Dazu kommen noch die so genannten "Spam-Mails", die in jeder
Mailbox landen. Von Viagra über Penisverlängerungen bis zum
absoluten Wundermittel wird alles angepriesen.
Das ist natürlich
völliger Unsinn! Das trifft auch auf die vielen "wissenschaftlichen
Aussagen" völlig unbekannter Institute zu, die oft zitiert werden.
Der Autor der beiden unten erwähnten Bücher hat bei seinen Recherchen
herausgefunden, dass werbewirksame Aussagen zu bestimmten Inhaltsstoffen
oft mit nachweislich richtigen wissenschaftlichen Studienergebnissen untermauert
werden, ohne dass dabei aber auf die medizinisch wichtige Konzentration
im angebotenen Präparat besonders eingegangen wird.

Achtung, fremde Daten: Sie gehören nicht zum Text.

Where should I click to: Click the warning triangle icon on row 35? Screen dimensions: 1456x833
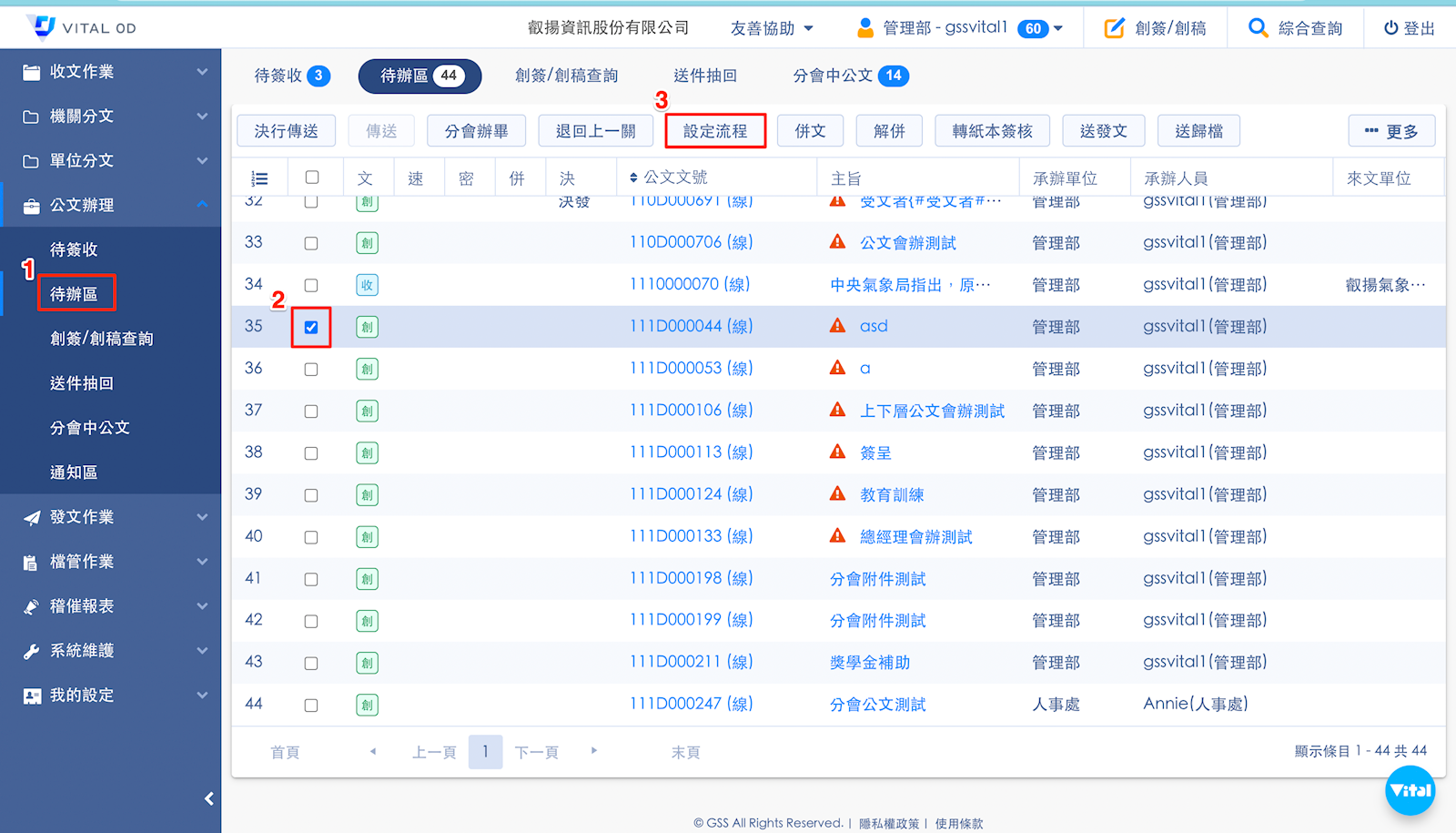[x=837, y=326]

Es wird auch mit Inhaltsstoffen
geworben, deren Wirkungen noch umstritten sind und in der Forschung erst
noch diskutiert und weiter untersucht werden müssen.
Die Werbetexter, deren
Aufgabe es ist ein Mittel möglichst interessant und für den
Menschen wichtig zu machen, um so das Kaufinteresse zu wecken, gehen häufig
auch recht sorglos mit dem Begriff „Nebenwirkungen“ um. Wie
neue Forschungsberichte zeigen, können sogar bestimmte Lebensmittel
die Wirkungen von Medikamenten beeinflussen. Dies gilt natürlich
auch für Lebensmittelteile, die häufig einen großen Anteil
des Angebotes an Nahrungsergänzungsmitteln ausmachen.
Leider gibt es auch
zahlreiche Produkte auf dem Markt, die mit „Phantasiestoffen“
werben, zu denen auch noch unhaltbare Gesundheitsaussagen gemacht werden.
Dies aller verwirrt den Verbraucher nur noch mehr.
Wer sich für
eine Nahrungsergänzung entscheiden will, weil er sich persönlich
von diesem oder jenem Wirkstoff etwas verspricht, sollte sich zuerst über
die echten Inhaltsstoffe einer Nahrungsergänzung genau informieren.